Dicen que a través de la mirada de nuestros hijos recordamos nuestra infancia. Así lo creo. Al lado de Diminuta he vuelto a recordar la mía. Ahora, cuando ya está a tan sólo un paso de decirle adiós definitivamente a su infancia, también regresan algunas cosas de aquel tiempo en que yo era como ella. Si me pienso adolescente, irremediablemente me viene al recuerdo la tienda de mi madre. Me veo en ella eligiendo los colores más bonitos para hacer una labor, y recuerdo la alegría _y adicción_ que empezar una labor supone.
Hoy, cuando pienso en la adolescencia tranquila que viví, pienso que sin buscarlo, tuvo que ver en todo ello esa pequeña tienda de hilos, lanas, colores, labores que tenía mi madre. Cuando la tienda inició su andadura, yo tenía exactamente la edad de Diminuta. A partir de entonces cuántas horas le dedicamos sin que nadie nos dijera estar obligadas a nada. Ver todos esos colores era una atracción total, reconocer el tacto de cada especialidad, leer las revistas... aprender los trucos de cada labor, los giros de la lana, la sorpresa ante el desconcierto. Era dejarse arrastrar por la imaginación. Siempre salía perfecto aunque a priori estuvieras con tus manos y el hilo hecha un lío, pero si seguías las indicaciones de la revista, ¡voilá, estaba hecho!
Me quedaba absorta y maravillada ante las posibilidades que un hilo tiene en las manos de una persona. Observar, aprender y dejarse llevar fueron todo uno. Aprendí cadenetas, puntos enanos, palitos, palitos dobles, punto bobo, ochos, calados... ahora menguo aqui, aumento por allá, lo uno al cuello... Llegué a sentirme tan entretenida en aquel pequeño espacio que pensar en que tendría que idear el siguiente escaparate era todo un premio, el proyecto del mes; elegir el tema que pondríamos _ropita de bebé, labores del hogar, chaquetas, jerséis, gorros... _ las tonalidades, los complementos, hacer la prenda que expondríamos... Todo era emocionante.
Durante todo junio, a saber por qué razón, se me ha venido una y otra vez a la cabeza aquel tiempo. Veranos de labores, de piscina, y de primeras soledades. Me ha dado por pensar que quizá mi adolescencia no fue tan adolescente _dolorosa_ porque había encontrado una labor que me gustaba, que me entretenía, que me hacía sentir útil, que activaba mis neuronas... y sobretodo, que me hacía sentir mayor. Es curioso, quizá aquella pequeña tienda me salvó de los demonios que todos atravesamos cuando el mundo se presenta como un dolor.

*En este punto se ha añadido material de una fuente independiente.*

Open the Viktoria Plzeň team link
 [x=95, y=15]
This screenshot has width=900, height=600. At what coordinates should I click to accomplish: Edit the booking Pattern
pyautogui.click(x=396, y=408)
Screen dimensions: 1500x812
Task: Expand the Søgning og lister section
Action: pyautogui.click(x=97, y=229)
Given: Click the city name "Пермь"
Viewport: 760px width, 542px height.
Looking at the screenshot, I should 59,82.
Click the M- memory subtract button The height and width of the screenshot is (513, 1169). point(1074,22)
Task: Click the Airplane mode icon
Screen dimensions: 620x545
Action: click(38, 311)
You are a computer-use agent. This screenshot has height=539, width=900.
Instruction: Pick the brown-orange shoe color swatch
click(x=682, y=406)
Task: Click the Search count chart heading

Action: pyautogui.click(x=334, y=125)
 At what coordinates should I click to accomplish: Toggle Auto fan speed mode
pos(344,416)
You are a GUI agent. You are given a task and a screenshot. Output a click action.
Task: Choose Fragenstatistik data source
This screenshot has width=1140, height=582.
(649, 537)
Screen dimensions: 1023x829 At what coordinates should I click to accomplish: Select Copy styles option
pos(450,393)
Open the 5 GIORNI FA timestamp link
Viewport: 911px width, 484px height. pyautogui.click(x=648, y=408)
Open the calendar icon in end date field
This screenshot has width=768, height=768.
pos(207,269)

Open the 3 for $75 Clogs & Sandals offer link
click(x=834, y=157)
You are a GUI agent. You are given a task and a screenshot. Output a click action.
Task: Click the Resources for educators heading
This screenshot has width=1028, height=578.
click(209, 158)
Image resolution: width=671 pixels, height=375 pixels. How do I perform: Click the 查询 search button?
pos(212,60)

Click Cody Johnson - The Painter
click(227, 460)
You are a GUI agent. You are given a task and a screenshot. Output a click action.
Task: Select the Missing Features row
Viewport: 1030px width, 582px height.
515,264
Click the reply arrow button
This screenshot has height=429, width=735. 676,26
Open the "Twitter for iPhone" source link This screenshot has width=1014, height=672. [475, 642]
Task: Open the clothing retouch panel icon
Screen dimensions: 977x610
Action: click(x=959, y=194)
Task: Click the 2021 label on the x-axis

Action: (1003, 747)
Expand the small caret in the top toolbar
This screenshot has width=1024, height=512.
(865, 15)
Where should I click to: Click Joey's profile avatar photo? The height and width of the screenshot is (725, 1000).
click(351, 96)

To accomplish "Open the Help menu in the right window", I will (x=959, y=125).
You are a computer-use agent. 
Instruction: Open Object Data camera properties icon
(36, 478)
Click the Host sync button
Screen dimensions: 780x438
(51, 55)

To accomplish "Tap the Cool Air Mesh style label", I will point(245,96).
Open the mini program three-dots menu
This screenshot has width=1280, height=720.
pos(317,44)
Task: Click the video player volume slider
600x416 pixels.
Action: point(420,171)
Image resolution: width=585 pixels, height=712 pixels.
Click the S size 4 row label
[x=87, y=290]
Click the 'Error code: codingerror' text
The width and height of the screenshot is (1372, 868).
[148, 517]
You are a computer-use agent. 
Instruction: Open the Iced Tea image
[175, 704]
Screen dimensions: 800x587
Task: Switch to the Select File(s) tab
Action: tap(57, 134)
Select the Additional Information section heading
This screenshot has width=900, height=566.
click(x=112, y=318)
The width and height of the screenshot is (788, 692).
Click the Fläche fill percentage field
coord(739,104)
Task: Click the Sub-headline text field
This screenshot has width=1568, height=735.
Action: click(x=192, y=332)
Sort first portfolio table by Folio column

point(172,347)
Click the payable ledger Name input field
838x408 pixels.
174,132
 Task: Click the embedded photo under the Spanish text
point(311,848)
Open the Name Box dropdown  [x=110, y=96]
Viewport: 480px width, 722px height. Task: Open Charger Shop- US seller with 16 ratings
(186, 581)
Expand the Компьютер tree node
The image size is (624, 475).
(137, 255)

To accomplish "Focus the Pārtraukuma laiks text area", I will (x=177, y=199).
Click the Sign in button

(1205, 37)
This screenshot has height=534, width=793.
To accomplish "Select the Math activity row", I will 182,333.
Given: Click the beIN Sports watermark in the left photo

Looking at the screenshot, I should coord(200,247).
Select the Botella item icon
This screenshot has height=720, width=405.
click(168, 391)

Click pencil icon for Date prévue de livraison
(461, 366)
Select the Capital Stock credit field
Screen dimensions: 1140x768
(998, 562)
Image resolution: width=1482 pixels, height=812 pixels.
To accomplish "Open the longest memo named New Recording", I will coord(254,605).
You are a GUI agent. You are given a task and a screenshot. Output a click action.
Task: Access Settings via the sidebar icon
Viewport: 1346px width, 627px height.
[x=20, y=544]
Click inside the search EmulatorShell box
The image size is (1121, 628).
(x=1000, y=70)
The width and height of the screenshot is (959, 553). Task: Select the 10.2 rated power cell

No otra cosa es adolecer. Y pienso que el dolor que fue el abandono de tu mejor amiga, el de no encontrar tu lugar exacto, el de no entender muy bien qué te pasaba... fue menos duro al lado de tantos colores, de tantas posibilidades entre las manos, y porque rodeándolo todo, estaba la presencia callada y amable de mi madre _hoy pienso que el silencio y la presencia es lo que mejor consuela al alma_ pues no sólo me enseñó lo que sé, también me dio la libertad y confianza para hacer y deshacer labores, escoger los hilos y crear espacios de colores, imaginar muestras para hacer realidad el escaparate que mi imaginación iba creando día a día. Nunca dijo no a nada.
He pensado mucho en todo esto ahora que Diminuta empieza su andadura adolescente. Ojalá pueda encontrar una labor que le aporte ese remanso de silencio en su inicio de adolescencia. Ojalá pueda ser posible para que no todo se alborote. Para que en el silencio de una labor, un cuadro o una lectura, la vida le deje el señuelo de la esperanza. No otra cosa fue aquel tiempo entre hilos y labores al lado de mi madre. Ahora, que lo miro en la distancia, lo veo totalmente claro. Fui afortunada por la esperanza que todos esos colores escondían, y por la presencia y el tiempo habitado al lado de mi madre. Puede parecer tonto, pero en realidad son esas cosas sencillas las que al final nos sostienen de pie. Qué buenos recuerdos me ha traído este verano.